Discussion: Operations and Intrinsics #21

bitwalker · 2019-12-04T20:14:56Z

I decided to open up our discussion here @hansihe, since Slack is a bit awkward for long form writing.

Background

Hans and I had started talking about what kinds of operations (aka instructions), and/or intrinsics, EIR should have, and whether new ones are necessary/desirable. In particular, I'd like EIR to be expressive enough so that backends can generate efficient code from it; and more generally, ensure EIR is granular enough so that passes have plenty to work with for optimizations.

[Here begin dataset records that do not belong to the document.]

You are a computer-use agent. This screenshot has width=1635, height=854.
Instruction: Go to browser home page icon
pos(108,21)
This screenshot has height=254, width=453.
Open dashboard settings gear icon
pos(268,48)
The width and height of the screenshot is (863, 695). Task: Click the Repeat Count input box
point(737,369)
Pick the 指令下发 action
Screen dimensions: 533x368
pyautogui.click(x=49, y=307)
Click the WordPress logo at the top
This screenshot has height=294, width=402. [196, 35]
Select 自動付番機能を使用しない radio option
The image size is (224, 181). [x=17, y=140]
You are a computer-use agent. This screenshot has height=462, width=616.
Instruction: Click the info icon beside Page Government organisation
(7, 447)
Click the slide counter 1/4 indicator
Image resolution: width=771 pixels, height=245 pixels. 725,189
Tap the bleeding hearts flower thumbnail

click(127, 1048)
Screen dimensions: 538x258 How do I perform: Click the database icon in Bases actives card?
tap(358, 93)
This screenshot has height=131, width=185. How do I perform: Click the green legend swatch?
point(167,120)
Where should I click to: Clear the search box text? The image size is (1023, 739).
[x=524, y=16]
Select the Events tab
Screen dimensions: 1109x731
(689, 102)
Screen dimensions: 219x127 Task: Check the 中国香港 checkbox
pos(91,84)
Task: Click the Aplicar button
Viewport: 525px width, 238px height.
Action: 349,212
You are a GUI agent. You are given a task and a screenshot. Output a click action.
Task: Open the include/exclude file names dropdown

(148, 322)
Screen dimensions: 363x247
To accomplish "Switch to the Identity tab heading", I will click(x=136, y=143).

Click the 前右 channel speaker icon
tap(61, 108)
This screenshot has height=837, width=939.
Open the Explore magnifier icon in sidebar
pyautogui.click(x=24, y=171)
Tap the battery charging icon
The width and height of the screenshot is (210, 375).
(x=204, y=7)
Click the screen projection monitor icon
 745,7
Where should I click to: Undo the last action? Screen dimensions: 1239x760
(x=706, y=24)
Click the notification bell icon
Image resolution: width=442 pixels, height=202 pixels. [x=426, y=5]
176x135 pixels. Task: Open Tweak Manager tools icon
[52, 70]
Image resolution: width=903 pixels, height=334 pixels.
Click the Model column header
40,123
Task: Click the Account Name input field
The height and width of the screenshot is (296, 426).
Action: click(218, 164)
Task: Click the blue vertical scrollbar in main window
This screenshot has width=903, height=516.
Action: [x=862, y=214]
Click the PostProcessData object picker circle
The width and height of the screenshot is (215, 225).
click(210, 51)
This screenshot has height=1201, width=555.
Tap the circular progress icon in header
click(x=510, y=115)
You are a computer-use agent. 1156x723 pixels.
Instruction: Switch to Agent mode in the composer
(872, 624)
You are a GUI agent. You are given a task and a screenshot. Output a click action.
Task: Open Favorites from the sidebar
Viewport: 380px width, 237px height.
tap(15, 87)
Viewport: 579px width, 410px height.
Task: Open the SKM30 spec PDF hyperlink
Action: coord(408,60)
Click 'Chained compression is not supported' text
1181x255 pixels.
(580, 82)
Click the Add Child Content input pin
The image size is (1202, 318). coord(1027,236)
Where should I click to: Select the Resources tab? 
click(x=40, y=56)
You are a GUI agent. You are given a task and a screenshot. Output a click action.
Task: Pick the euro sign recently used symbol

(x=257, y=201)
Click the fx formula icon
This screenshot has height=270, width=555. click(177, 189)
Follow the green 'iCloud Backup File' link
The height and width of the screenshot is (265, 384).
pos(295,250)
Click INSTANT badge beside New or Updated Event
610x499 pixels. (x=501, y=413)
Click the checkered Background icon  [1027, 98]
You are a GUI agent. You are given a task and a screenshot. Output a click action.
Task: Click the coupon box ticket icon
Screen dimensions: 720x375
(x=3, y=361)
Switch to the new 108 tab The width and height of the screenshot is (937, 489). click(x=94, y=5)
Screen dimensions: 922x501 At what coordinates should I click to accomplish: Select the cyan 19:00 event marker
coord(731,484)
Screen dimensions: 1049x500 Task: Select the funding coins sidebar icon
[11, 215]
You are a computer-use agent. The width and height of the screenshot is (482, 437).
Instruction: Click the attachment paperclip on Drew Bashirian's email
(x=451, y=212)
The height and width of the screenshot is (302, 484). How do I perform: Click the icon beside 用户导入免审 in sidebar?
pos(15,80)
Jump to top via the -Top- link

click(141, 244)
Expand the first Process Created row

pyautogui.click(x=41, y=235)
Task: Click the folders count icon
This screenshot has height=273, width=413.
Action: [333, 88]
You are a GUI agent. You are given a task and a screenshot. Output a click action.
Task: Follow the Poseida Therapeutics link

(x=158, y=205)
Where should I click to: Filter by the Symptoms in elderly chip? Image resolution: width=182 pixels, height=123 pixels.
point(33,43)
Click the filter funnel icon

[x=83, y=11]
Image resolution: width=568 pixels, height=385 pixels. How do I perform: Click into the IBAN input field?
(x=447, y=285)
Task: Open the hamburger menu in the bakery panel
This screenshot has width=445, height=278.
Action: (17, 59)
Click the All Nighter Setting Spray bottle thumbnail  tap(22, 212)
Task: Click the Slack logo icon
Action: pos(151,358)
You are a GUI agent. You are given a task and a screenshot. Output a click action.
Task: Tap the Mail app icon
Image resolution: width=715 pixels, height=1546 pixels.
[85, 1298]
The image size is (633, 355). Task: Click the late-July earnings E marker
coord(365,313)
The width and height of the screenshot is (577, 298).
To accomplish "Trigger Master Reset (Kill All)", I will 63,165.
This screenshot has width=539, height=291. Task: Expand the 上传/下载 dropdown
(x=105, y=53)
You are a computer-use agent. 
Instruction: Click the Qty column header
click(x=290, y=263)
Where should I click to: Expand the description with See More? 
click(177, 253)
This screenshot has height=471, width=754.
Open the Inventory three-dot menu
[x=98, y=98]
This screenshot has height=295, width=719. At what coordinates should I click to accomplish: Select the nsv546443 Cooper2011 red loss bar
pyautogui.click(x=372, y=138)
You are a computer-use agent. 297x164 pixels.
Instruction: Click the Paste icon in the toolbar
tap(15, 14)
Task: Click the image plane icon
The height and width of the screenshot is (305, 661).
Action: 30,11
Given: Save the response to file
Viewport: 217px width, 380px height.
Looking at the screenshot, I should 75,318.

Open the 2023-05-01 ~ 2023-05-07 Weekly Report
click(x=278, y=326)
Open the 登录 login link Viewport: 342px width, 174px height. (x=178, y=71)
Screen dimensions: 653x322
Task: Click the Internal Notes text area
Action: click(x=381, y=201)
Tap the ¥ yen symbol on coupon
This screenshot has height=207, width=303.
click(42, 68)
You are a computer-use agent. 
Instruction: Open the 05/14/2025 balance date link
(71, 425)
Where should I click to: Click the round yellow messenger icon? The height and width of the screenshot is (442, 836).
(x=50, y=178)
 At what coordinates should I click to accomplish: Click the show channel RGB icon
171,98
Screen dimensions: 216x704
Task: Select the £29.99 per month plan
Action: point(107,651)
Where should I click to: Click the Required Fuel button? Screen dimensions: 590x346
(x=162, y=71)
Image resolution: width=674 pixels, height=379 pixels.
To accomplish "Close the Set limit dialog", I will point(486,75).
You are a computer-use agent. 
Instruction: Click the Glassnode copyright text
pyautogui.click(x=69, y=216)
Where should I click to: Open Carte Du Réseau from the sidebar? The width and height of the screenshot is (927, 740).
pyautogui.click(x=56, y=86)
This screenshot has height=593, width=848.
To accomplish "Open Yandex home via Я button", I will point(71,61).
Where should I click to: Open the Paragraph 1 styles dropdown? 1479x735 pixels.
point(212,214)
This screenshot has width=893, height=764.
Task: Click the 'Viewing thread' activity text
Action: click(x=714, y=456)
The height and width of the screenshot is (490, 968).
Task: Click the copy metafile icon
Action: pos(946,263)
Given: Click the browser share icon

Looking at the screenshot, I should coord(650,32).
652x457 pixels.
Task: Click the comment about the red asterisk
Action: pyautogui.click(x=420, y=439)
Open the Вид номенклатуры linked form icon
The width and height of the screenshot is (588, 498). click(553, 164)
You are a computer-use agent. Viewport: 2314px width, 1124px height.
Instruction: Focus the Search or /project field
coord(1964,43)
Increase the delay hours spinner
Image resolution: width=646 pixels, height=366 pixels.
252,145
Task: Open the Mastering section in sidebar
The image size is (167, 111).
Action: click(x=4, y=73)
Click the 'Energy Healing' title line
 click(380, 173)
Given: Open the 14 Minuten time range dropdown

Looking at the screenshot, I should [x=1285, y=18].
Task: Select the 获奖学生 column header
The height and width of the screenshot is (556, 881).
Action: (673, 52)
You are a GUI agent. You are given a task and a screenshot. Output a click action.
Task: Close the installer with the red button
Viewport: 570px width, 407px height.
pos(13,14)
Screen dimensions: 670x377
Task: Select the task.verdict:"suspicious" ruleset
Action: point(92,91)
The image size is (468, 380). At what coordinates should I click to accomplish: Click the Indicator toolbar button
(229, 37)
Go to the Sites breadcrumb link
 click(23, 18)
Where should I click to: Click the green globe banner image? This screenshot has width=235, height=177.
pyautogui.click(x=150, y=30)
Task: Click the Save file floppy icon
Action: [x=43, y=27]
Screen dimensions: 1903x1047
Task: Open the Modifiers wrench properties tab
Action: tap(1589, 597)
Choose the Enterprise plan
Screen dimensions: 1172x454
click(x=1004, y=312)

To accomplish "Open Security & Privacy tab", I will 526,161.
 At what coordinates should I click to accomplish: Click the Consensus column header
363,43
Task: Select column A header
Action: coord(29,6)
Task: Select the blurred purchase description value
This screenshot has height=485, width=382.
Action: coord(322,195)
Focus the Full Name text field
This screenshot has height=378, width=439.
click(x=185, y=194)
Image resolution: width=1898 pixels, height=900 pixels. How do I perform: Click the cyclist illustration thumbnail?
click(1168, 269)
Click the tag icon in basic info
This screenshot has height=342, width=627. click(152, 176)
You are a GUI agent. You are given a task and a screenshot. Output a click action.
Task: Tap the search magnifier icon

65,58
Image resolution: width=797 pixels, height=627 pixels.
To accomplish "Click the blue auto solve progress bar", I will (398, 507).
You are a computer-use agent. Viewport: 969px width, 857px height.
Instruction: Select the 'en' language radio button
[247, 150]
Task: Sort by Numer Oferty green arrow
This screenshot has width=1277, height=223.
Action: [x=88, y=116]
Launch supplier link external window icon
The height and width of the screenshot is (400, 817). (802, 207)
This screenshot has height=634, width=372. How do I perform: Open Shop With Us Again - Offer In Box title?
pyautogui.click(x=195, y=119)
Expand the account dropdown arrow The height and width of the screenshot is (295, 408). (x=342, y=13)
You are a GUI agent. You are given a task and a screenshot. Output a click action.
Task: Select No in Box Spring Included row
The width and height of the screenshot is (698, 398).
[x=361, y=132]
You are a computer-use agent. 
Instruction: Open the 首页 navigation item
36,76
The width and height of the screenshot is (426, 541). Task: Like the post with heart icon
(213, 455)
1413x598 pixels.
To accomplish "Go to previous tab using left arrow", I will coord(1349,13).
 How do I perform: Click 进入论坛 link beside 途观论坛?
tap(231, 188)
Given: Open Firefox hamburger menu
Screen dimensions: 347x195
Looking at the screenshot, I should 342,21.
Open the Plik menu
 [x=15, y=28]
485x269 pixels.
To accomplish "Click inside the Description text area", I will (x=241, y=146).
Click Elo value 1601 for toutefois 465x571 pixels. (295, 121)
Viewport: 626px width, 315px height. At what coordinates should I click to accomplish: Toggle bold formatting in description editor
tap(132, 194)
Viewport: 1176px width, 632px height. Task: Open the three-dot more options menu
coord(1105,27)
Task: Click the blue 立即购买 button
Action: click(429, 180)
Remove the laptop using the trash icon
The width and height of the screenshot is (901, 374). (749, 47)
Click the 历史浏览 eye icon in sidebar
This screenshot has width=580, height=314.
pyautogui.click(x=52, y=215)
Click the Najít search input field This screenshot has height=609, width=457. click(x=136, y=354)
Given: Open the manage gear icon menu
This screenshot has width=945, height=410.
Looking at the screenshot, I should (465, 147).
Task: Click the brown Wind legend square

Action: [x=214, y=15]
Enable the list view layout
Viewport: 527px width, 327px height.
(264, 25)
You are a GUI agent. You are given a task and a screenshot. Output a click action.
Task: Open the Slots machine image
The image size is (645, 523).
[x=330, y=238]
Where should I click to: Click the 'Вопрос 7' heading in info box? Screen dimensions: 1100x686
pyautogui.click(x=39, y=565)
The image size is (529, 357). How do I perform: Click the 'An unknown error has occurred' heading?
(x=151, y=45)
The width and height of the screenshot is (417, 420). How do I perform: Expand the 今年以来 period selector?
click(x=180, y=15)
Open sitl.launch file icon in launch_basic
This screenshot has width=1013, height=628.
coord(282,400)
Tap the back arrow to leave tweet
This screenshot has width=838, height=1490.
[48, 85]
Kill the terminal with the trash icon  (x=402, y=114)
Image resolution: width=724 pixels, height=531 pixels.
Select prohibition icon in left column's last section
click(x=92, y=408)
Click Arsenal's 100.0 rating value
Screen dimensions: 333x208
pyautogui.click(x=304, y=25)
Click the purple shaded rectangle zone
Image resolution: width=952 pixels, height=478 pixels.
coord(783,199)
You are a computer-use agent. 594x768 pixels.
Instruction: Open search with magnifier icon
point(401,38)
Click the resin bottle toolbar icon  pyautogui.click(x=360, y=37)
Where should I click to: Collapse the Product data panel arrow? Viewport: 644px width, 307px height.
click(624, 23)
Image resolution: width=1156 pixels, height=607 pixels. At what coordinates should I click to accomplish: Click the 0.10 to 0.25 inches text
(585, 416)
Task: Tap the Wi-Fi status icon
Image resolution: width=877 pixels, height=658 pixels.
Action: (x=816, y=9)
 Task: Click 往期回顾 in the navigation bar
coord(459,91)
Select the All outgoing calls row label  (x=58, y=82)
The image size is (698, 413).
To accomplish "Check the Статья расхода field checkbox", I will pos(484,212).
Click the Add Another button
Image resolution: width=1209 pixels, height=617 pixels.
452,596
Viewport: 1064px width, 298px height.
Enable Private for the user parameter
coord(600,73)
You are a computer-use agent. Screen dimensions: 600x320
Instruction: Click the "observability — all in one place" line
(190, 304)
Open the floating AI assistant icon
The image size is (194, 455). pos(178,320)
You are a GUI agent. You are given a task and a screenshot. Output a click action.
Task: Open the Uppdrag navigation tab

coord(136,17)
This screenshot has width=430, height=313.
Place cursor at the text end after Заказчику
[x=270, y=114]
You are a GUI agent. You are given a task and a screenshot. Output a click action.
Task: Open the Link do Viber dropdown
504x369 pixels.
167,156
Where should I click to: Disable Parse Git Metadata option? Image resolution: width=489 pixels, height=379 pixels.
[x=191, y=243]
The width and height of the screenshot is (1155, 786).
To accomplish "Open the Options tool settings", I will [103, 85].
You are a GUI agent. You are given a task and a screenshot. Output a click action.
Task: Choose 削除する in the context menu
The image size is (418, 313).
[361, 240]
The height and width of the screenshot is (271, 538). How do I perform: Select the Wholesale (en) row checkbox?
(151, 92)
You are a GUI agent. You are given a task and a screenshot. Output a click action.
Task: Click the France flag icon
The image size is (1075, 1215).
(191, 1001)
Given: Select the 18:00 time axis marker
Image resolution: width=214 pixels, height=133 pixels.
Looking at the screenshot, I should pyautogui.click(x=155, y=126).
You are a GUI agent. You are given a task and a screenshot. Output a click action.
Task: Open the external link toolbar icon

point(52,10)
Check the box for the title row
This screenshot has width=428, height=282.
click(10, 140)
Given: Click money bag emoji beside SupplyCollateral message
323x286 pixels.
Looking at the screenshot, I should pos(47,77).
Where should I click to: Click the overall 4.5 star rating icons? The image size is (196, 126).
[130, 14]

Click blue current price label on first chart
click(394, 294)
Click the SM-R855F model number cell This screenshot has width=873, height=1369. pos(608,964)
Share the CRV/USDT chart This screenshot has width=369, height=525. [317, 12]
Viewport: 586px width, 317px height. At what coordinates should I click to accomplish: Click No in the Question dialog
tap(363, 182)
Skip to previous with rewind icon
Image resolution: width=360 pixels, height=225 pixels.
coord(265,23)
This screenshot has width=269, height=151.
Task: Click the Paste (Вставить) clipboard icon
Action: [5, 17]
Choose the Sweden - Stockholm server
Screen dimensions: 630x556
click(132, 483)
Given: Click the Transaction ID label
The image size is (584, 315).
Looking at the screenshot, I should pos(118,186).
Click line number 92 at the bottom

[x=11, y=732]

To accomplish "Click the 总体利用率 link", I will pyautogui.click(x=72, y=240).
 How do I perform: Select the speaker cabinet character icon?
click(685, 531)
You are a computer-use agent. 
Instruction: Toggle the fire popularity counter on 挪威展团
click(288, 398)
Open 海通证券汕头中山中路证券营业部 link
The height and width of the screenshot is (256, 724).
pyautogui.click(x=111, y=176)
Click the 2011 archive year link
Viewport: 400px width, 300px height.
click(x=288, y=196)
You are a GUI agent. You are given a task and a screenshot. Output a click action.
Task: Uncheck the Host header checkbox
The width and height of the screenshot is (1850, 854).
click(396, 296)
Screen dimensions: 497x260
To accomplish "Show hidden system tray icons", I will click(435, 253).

I'm in favor of adding some additional operations, and possibly defining some BIF-like functionality as intrinsics. Hans disagrees.

Operations vs Intrinsics

One thing I want to clarify is how, and why, I'm distinguishing between intrinsics and operations (i.e. instructions) in the IR.

Intrinsics

Intrinsics are:

Opaque during high-level optimization
No observable semantics from the perspective of the IR
Intended to be passed through unmodified to whatever tier of the compiler cares about them (this might be the code generator, or it may be passes which run late in the pipeline).
Meant to be eventually lowered to more primitive IR, and/or used as hints for optimization
- The "more primitive IR" may be other EIR instructions, or another IR used by a later stage of the compiler. Ultimately, the intrinsics are stripped, leaving primitive operations in their place, or nothing at all.

The opaque nature of intrinsics is also their weakness, as they cannot take advantage of any optimizations until they have been lowered, which may occur quite late in the pipeline. The result in such cases, is either subpar code generation, or requiring duplicate runs of early passes.

Generally speaking, intrinsics are best used as hints, or to invoke target-specific behavior. I think in this regard, the approach to intrinsics in EIR is on point, as they are entirely opaque.

Examples

A few examples from LLVM of things which are implemented as intrinsics rather than operations.

llvm.prefetch, hints to the code generator that some data should be prefetched, if supported by the target. This is purely a hint, and does not change the semantics of the program
llvm.memcpy, informs the code generator that a memcpy should be performed. Rather than inserting a call to memcpy in libc, LLVM instead allows the backend to choose how to lower the intrinsic (which in theory could be a runtime call, but in practice is done by generating more precise code directly. Semantically, this is just a function call, but not necessarily lowered as one.
llvm.sadd.with.overflow.*, informs the code generator that a signed addition with overflow should be performed. The precise lowering of this intrinsic is dependent on the target, using hardware support where present, or emulation as a fallback. Like llvm.memcpy, this is semantically a function call.

Operations

Conversely, operations:

Have observable semantics, and are thus not opaque
Are intended to participate in optimization and analysis
May also function as hints, but are fully general (i.e. they are not target-specific hints)
Are directly lowered to some equivalent operation, or to a set of equivalent, but more primitive operations

All tiers of the compiler operating on the IR must respect the semantics of each operation. In many cases, this happens explicitly, by handling each operation individually. In others, it happens implicitly. For example, writing a compiler pass for an optimization may only directly operate on a subset of operations, but must still preserve the semantics of all operations. This is the weakness of operations - they incur additional maintenance burden and cognitive load.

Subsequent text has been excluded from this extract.